Transmission electron microscopy
Bacteria were gently resuspended in TEM sample buffer with 1% glutaraldehyde in 0.1 M phosphate buffer (pH 7.4) overnight at 4°C. A 10 µL sample was pipetted onto Formvar-coated 200-mesh nickel grids (Ted Pella Inc., Redding, CA) and allowed to settle for 25 min. The grids were air-dried and observed under a JEM-1400 transmission electron microscope (JEOL) at 100 kV.

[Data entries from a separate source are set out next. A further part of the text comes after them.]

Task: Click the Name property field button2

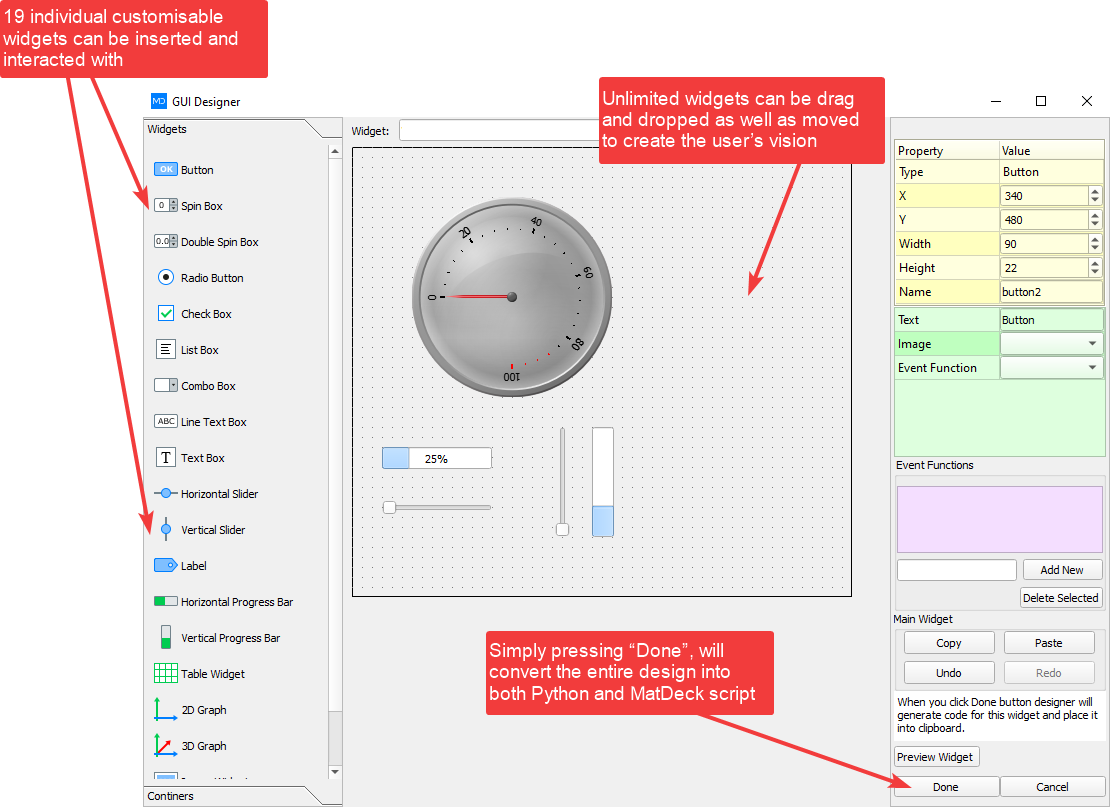Action: pyautogui.click(x=1050, y=292)
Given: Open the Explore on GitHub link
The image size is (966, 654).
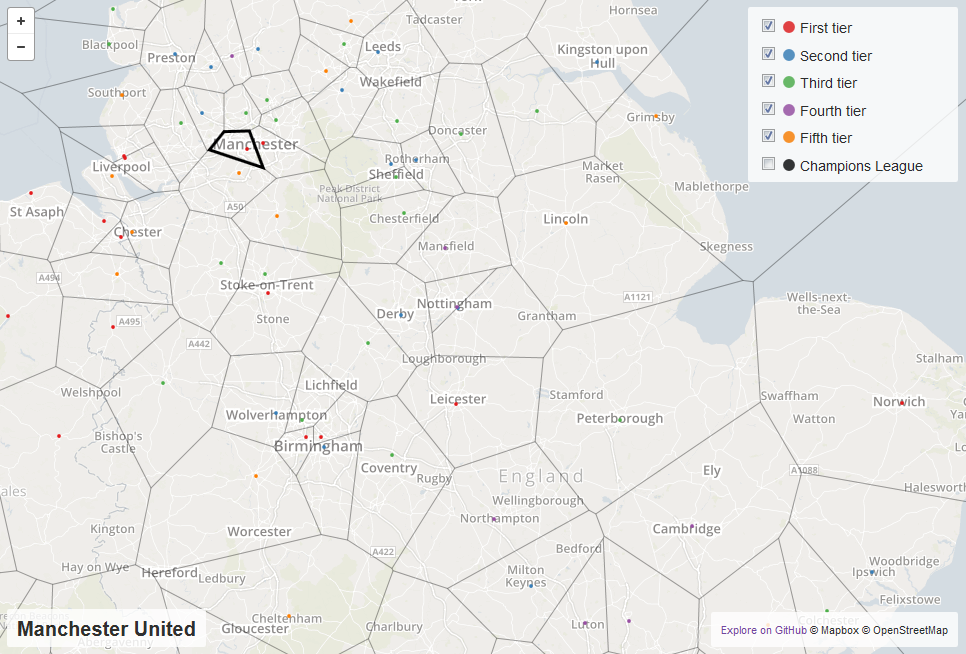Looking at the screenshot, I should point(763,630).
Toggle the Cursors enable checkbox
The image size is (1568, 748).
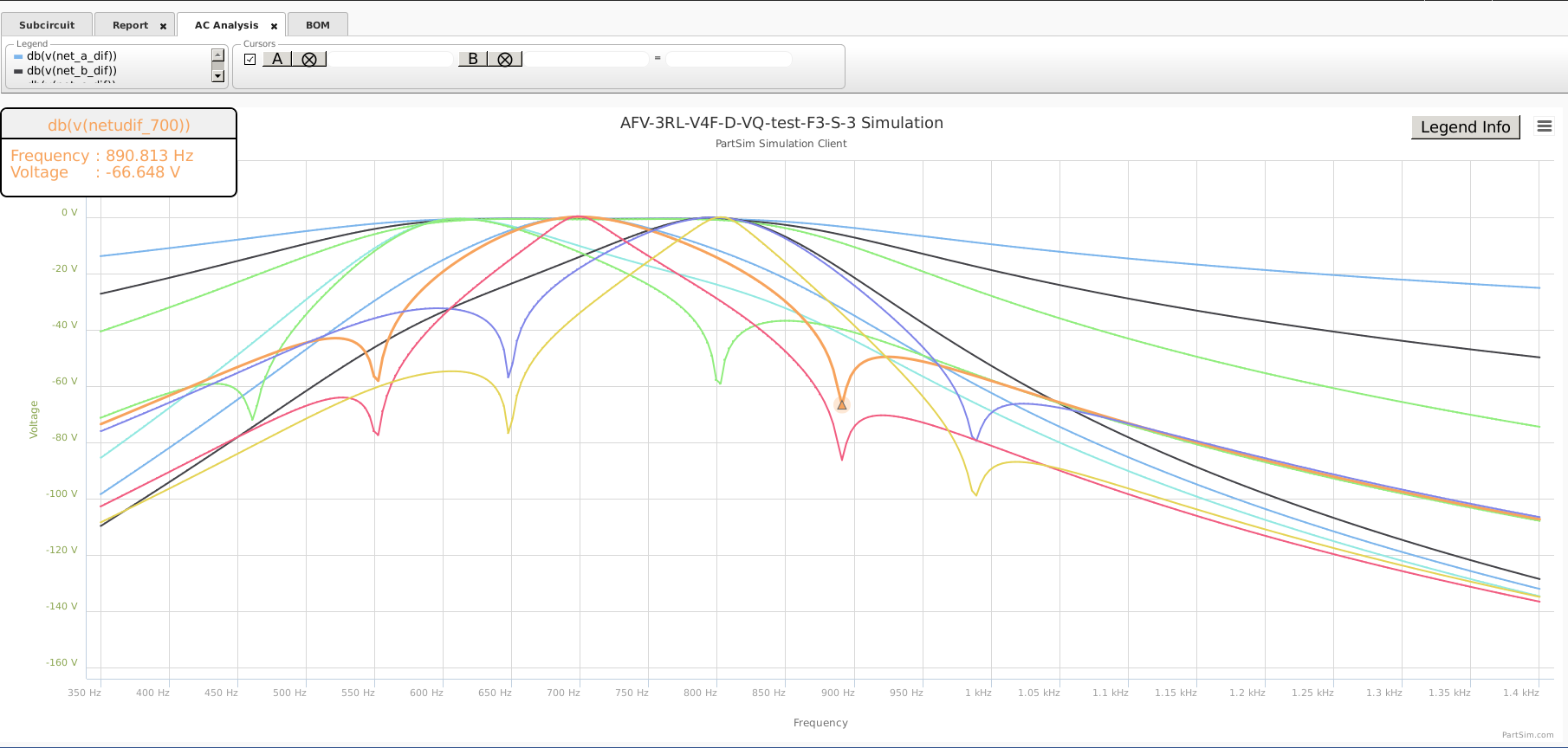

Liquid chromatography-tandem mass spectrometry analysis
After dispensing 200 µL of the extract in a 1.5 mL plastic tube, 50 µL of 10 µM 15N5-AMP (internal standard) aqueous solution and 1.0 mL of acetonitrile (ACN) were added. The mixture was centrifuged at 10,000 × g for 10 min at 4°C. The supernatant was transferred to a new tube and dried under vacuum. The residue was dissolved with 100 µL of the solvent A (ACN/10 mM ammonium acetate in H2O = 1/9, v/v). Aliquots of the reconstituted solutions were mixed with H2O or 100 µM c-di-AMP in H2O (1/1, v/v) and filtered through a membrane filter (Millex-LG membrane, 0.45 µm, Millipore). The filtrate was used as a sample for LC-MS/MS. The samples were analyzed using a UPLC system (ACQUITY UPLC I-Class, Waters, Milford, MA, USA) and a triple quadrupole MS (Xevo TQ-S, Waters). A Scherzo SM-C18 MF column (3 µm, 150 mm × 2 mm i.d., Imtakt) was used for separation. The mobile phases A (ACN/10 mM ammonium acetate in H2O, 1/9, v/v) and B (ACN/100 mM ammonium acetate in H2O, 1/1, v/v) were used for gradient elution as follows: 0–40% B (0–8 min), 40–100% B (8–10 min), 100% B (10–11 min), 100–0% B (11–11.1 min), 0% B (11.1–15 min). The flow rate was set at 0.200 mL/min and the column temperature was maintained at 40°C. The samples were maintained at 10°C and 3 µL of each was injected into the column. The conditions for electrospray ionization and MS/MS were set as follows: ion mode, positive; capillary voltage, 3.0 kV; desolvation gas flow, 1000 L/h; cone gas flow, 150 L/h; nebulizer gas flow, 7.0 bar; source temperature, 150°C; desolvation temperature, 500°C; and data acquisition mode, MRM. The MRM transitions for c-di-AMP were set as follows: cone voltage, 60 V; precursor ion, m/z 658.7; collision energy, 50 eV; and product ion, m/z 136.1. MRM transitions for 15N5-AMP were set as follows: cone voltage, 30 V; precursor ion, m/z 353.1; collision energy, 20 eV; product ion, m/z 141.2. The data were analyzed using MassLynx V4.2. C-di-AMP sodium salt (SML-1231) and adenosine-15N5 5′-monophosphate (15N5-AMP) disodium salt (662658) were purchased from Merck KGaA (Darmstadt, Germany).
Statistical analysis
Data are presented as mean ± standard deviation (SD). The means of multiple groups were compared using analysis of variance (ANOVA), followed by Tukey’s tests using the JSTAT statistical software (version 8.2) and the unpaired Student’s t-test. All analyses were performed in a blinded manner without information about the experimental conditions. A value of P < 0.05 was considered significant. The animals were randomly assigned to various groups.